Mitigation: Service telemetry identified the problem, and the engineering team was automatically engaged. The key removal operation was identified as the cause, and the key metadata was rolled back to its prior state at 21:05 UTC.
Applications need to pick up the rolled back metadata and refresh their caches with the correct metadata. Time to mitigation for individual applications varies due to a variety of server implementations that handle caching differently. Azure Admin Portal, Teams, Exchange, Azure Key Vault, SharePoint and other major applications have recovered. A subset of Storage resources experienced residual impact due to cached metadata, and we pushed an update to invalidate these entries and force a refresh. This process completed and mitigation for the residually impacted customers was declared at 09:25 UTC
Azure AD is in a multi-phase effort to apply additional protections to the backend Safe Deployment Process (SDP) system to prevent a class of risks including this problem. The first phase does provide protections for adding a new key, but the remove key component is in the second phase which is scheduled to be finished by mid-year. A previous Azure AD incident occurred on September 28th, 2020 and both incidents are in the class of risks that will be prevented once the multi-phase SDP effort is completed.

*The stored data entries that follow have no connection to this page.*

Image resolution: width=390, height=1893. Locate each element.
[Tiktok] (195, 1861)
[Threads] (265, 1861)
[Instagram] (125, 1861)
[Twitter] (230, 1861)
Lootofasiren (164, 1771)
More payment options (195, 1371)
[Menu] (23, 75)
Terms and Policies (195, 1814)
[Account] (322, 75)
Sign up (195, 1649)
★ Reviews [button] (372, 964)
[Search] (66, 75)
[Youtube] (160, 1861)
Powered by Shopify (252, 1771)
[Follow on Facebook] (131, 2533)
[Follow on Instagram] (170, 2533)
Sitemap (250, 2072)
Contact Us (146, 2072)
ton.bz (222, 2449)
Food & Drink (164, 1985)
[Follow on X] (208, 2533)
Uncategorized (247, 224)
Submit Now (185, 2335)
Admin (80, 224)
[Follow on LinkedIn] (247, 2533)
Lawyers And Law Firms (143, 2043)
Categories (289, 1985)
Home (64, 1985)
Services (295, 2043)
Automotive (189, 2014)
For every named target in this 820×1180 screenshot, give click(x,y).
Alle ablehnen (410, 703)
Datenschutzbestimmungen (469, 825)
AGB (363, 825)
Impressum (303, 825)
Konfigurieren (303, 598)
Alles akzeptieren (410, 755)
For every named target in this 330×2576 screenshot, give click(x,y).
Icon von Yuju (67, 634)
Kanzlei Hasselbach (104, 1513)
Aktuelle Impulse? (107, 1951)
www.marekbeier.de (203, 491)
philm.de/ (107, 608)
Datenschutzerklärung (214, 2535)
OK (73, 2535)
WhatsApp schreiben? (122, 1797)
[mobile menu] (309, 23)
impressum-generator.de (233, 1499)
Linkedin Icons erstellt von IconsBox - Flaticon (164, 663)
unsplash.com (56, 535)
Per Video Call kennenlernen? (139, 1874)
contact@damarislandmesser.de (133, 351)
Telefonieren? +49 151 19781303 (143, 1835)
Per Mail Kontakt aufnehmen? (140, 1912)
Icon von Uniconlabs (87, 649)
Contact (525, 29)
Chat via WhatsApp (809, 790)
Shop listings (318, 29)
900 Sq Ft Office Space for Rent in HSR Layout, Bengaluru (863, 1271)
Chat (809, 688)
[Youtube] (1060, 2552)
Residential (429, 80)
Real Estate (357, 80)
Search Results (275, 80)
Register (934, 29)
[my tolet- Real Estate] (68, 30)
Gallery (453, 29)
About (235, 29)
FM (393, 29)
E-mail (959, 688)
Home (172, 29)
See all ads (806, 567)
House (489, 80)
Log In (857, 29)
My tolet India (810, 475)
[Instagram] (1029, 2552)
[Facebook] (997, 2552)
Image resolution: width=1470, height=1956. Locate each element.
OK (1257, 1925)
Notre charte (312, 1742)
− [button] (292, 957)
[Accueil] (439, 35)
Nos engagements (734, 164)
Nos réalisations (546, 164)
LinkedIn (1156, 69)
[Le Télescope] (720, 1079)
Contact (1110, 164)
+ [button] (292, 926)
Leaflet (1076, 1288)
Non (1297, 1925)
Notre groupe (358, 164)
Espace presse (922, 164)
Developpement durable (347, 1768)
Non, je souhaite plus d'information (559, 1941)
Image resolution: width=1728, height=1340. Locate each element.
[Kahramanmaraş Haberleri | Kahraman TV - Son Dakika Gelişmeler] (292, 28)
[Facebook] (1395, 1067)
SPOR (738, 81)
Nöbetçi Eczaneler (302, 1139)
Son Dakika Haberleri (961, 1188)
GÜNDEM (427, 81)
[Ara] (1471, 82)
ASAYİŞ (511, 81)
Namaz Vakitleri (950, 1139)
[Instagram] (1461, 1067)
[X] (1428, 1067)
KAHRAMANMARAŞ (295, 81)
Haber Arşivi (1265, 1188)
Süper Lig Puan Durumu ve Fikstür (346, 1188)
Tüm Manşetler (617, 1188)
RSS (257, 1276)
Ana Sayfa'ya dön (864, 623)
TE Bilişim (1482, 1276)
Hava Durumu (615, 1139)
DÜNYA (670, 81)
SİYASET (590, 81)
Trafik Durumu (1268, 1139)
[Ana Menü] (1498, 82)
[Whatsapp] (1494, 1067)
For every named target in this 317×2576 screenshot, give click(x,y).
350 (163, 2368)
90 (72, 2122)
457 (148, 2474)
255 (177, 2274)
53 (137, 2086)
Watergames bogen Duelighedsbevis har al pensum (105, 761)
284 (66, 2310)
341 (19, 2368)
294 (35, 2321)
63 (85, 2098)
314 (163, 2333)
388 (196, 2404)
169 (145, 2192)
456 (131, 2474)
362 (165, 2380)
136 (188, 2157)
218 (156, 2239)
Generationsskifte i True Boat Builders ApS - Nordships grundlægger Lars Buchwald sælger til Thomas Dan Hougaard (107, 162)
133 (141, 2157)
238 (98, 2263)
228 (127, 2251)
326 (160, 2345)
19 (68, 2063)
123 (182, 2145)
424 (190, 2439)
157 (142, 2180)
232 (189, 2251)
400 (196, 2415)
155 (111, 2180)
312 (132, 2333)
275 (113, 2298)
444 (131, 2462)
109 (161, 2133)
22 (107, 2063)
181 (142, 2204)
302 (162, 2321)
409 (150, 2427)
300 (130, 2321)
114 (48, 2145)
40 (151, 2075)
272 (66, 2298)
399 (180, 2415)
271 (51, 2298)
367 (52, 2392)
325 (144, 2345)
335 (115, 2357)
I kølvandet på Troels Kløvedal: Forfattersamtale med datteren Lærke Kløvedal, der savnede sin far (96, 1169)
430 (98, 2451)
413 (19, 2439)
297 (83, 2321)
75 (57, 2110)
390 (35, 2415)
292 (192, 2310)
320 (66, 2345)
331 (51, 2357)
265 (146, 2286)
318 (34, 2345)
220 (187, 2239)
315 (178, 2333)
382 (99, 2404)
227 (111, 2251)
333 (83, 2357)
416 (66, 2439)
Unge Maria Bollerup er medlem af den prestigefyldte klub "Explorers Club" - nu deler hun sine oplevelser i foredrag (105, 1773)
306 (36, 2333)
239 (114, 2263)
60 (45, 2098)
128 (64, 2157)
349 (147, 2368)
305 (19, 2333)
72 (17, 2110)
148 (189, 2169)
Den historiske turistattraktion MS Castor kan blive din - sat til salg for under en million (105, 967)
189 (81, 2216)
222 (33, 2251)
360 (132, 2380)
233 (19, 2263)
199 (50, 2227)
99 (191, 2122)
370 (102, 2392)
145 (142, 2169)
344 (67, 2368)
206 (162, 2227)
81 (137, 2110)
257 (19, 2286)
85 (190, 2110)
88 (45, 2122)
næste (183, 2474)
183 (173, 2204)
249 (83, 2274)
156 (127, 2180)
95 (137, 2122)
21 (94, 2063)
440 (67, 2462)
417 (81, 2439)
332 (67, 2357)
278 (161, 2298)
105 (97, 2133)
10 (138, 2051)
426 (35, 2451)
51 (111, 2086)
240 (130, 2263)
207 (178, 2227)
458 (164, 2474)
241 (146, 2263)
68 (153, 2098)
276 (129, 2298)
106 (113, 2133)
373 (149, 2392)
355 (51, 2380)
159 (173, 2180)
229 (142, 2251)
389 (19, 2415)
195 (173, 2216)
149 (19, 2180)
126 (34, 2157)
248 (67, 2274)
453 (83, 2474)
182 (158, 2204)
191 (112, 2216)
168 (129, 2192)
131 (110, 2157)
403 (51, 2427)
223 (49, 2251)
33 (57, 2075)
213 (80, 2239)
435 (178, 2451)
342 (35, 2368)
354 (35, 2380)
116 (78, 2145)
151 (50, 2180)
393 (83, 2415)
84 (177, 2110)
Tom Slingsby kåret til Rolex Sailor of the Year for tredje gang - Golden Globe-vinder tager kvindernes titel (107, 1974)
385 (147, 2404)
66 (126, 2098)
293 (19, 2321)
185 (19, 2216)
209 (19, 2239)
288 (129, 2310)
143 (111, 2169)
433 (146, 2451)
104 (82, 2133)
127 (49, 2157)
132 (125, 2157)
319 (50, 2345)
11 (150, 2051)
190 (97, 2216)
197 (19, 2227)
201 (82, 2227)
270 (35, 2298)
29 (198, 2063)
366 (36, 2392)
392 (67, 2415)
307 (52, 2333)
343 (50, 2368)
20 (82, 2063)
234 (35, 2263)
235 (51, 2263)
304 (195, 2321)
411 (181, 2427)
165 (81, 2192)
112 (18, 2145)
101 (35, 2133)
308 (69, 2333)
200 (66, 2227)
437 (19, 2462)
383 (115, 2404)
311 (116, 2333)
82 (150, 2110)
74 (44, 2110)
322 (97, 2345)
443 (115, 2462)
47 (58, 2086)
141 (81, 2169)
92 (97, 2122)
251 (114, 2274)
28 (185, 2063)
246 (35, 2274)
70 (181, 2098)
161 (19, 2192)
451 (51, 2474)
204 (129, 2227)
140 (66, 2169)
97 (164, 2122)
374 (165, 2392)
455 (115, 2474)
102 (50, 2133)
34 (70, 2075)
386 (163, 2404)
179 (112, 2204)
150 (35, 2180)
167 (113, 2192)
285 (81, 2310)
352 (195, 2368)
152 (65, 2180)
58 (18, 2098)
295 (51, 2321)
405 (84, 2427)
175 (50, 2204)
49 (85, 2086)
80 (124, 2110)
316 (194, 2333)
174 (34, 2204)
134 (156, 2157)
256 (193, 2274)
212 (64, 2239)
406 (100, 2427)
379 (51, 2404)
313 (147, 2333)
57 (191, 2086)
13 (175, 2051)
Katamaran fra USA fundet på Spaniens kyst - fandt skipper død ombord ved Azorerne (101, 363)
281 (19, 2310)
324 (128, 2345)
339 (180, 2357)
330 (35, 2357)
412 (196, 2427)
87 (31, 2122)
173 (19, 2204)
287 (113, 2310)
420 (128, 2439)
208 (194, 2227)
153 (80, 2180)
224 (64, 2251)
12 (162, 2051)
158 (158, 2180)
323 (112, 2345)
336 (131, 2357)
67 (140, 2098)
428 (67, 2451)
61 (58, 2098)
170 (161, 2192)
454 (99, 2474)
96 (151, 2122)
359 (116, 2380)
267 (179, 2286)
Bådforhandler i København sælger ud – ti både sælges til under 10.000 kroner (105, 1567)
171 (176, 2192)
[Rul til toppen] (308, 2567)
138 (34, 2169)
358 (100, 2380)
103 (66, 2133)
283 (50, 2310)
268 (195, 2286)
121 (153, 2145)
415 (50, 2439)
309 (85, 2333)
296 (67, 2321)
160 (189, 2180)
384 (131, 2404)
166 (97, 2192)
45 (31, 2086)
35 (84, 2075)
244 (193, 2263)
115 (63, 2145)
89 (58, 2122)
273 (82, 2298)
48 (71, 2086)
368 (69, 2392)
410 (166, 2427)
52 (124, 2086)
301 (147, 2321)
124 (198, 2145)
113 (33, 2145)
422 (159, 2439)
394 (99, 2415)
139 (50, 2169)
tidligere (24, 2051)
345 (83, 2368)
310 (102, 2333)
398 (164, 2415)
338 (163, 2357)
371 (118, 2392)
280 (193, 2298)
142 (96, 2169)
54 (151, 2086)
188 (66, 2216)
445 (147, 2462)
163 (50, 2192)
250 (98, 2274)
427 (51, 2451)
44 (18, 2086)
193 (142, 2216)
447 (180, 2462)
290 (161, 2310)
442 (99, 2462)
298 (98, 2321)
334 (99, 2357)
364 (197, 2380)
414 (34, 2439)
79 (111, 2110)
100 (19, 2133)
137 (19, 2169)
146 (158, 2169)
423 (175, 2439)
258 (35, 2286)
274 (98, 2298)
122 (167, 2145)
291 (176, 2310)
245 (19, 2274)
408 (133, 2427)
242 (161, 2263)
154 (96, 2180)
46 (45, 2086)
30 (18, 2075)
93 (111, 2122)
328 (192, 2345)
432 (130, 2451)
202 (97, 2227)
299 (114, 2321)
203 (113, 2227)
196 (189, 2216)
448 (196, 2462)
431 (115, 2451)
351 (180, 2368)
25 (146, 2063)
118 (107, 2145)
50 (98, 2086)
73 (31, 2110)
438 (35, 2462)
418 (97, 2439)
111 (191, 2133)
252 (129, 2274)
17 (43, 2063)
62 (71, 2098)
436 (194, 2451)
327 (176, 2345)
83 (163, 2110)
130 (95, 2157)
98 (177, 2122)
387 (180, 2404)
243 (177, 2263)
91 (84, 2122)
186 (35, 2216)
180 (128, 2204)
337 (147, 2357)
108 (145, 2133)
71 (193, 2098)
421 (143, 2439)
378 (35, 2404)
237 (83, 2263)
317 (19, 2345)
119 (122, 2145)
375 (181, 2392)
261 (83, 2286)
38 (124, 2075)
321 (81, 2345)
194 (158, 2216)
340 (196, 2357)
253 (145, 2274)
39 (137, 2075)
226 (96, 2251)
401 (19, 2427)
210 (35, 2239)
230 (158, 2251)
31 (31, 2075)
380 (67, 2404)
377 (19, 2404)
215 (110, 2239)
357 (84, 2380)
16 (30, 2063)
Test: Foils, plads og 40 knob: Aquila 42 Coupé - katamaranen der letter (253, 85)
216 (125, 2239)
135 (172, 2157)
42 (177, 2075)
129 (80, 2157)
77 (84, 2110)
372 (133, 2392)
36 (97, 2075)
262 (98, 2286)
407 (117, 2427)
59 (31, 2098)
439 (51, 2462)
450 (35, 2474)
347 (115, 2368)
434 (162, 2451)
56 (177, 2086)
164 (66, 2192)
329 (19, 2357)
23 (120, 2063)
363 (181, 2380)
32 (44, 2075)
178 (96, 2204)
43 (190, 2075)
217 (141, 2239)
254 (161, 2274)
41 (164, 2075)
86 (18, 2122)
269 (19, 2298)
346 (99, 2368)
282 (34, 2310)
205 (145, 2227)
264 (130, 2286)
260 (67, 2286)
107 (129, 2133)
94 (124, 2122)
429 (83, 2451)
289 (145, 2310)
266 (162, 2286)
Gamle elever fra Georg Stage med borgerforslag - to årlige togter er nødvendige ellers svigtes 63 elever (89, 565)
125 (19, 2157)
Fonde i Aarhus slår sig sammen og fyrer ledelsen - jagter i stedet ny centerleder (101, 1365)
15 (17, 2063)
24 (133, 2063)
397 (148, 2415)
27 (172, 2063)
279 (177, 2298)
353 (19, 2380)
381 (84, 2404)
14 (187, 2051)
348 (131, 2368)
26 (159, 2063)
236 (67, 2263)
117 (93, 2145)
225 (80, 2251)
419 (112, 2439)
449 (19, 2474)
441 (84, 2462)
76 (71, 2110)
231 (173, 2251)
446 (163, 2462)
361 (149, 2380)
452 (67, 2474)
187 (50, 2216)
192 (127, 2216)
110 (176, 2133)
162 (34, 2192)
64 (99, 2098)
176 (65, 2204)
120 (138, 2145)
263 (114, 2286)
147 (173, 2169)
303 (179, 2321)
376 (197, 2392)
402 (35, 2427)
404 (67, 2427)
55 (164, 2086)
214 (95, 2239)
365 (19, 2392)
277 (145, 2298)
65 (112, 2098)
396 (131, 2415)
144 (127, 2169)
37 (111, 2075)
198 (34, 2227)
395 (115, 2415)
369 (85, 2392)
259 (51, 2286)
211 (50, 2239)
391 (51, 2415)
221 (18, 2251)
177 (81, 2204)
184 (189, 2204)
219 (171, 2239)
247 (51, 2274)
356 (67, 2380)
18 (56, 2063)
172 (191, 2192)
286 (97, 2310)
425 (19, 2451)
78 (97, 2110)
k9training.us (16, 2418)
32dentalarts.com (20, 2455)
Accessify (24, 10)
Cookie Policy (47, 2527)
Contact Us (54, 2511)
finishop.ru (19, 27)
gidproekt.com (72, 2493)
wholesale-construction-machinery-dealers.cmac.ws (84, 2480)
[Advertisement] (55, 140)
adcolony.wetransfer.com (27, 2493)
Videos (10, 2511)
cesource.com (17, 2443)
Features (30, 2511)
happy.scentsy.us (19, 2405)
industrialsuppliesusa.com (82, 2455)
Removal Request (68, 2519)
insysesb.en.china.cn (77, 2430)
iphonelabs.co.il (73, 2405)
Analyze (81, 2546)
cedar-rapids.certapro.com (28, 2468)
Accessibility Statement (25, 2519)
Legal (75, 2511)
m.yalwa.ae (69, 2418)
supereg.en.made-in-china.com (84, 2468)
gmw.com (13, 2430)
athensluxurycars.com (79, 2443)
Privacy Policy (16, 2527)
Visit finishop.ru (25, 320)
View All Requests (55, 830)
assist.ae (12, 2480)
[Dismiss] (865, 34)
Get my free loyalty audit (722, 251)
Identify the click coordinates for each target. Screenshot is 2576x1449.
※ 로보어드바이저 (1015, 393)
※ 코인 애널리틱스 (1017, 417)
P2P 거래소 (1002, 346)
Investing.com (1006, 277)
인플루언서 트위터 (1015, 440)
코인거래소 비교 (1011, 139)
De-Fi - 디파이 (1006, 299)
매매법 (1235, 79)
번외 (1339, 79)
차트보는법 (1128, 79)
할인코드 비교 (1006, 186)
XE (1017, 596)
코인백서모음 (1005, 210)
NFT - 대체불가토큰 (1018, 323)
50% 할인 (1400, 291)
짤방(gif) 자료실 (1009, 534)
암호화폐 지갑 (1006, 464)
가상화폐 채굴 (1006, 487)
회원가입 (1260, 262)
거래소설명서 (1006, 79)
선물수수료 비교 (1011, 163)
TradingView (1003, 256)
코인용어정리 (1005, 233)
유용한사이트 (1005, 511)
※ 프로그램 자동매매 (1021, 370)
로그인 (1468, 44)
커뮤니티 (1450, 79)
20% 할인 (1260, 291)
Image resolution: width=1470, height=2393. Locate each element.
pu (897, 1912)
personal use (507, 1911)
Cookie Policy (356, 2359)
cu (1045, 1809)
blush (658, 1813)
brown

Next Steps: We understand how incredibly impactful and unacceptable this is and apologize deeply. We are continuously taking steps to improve the Microsoft Azure Platform and our processes to help ensure such incidents do not occur in the future. In the September incident we indicated our plans to “apply additional protections to the Azure AD service backend SDP system to prevent the class of issues identified here.“
- The first phase of those SDP changes is finished, and the second phase is in a very carefully staged deployment that will finish mid-year. The initial analysis does indicate that once that is fully deployed, it will prevent the type of outage that happened today, as well as the related incident in September 2020. In the meantime, additional safeguards have been added to our key removal process which will remain until the second phase of the SDP deployment is completed.
- In that September incident we also referred to our rollout of Azure AD backup authentication. That effort is progressing well. Unfortunately, it did not help in this case as it provided coverage for token issuance but did not provide coverage for token validation as that was dependent on the impacted metadata endpoint.
The Root Cause Analysis investigation relating to this incident is ongoing, and a full RCA will be published when this is completed, or if any other substantive details emerge in the interim.